> Passage given:
The situation, not the controls should be the thing rooting you to one spot.
What Should Stay The Same
Boss Fights: What I like best about this game's boss battles is that they're so diverse. Even playing through just a chapter and a half I came across boss bad guys that were cleverly disguised puzzles, over-sized enemies requiring wearing down and, in my favorite, cut scenes and action-button moments tightly woven together to present a memorable experience.
Graphics: I've seen graphics like this before, stunning visuals that bring a game to the edge of realism, but never in such a real world setting. Despite how gritty and realistic the gameplay looks, they almost dull in comparison to the cut-scenes.
Codependency: Even played alone, Resident Evil 5's use of a partner makes everything more tense. You suddenly feel responsible not just for your own survival but your partner's. You need to heal her when she's down, call for help when you get pinned, trade weapons, ammo, everything. It adds extra edge to an already sharp experience.
Scare Tactics: Initially I was disappointed to find that the game seems to lack any big scares. No dog-through-the window moments that so engrained the first title in my memories. But as I played the game I came to realize that those haunted house moments are cheap scares, instead Capcom is taking a more adult, more sophisticated approach to delivering thrills.

> Data listing:
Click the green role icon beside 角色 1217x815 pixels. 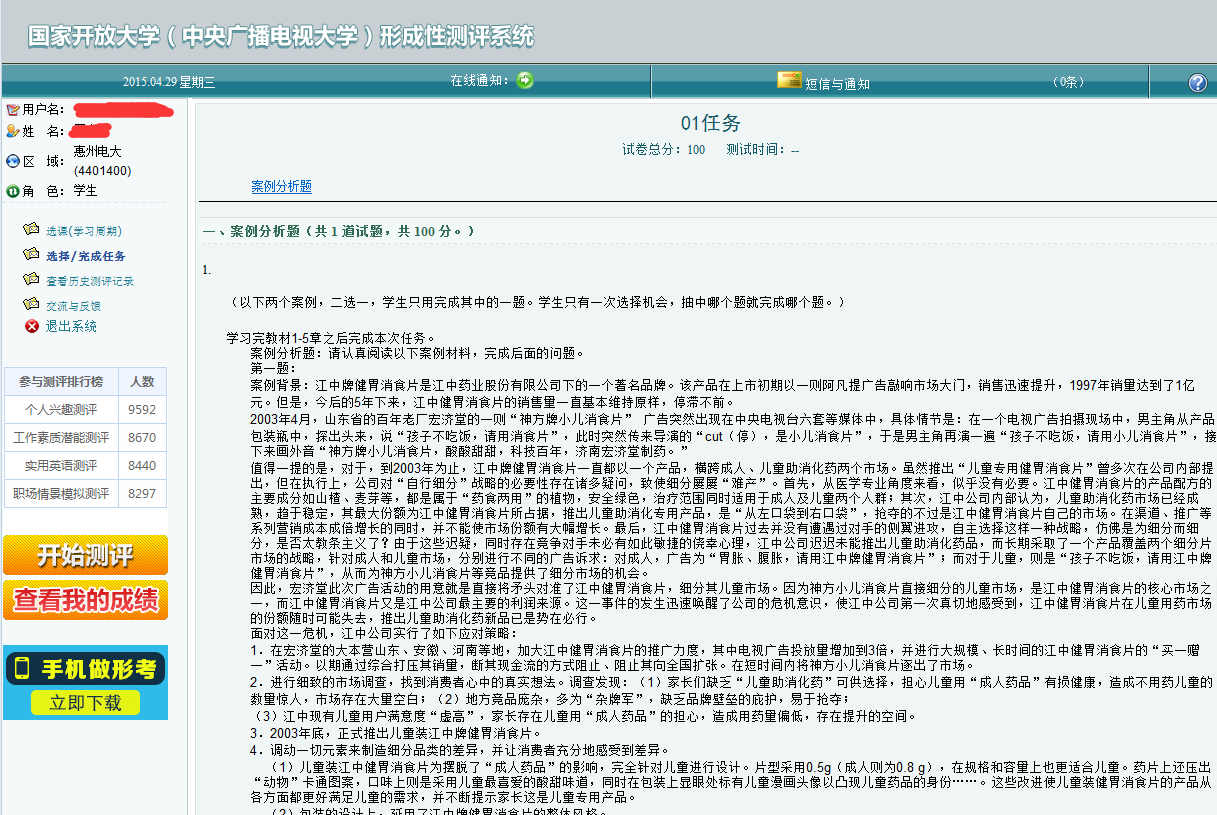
...
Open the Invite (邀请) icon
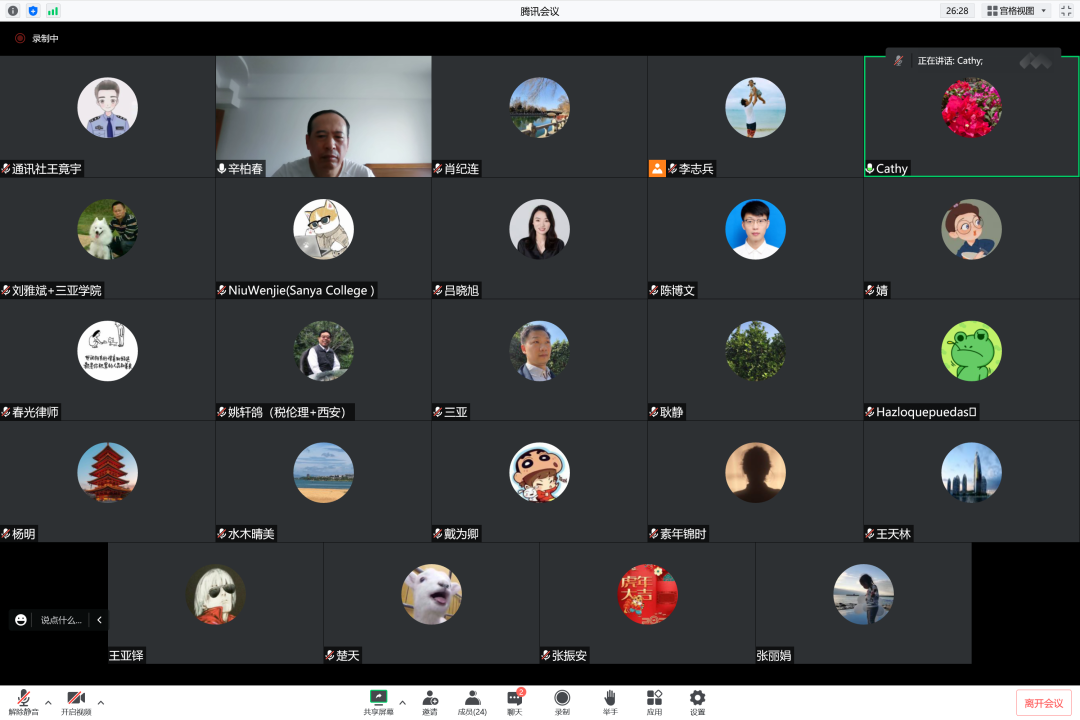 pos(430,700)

> Exercise requirements:
In the text on Resident Evil 5 above, list every feature that gets its own labeled entry under "What Should Stay The Same".

> Exercise response:
Boss Fights
Graphics
Codependency
Scare Tactics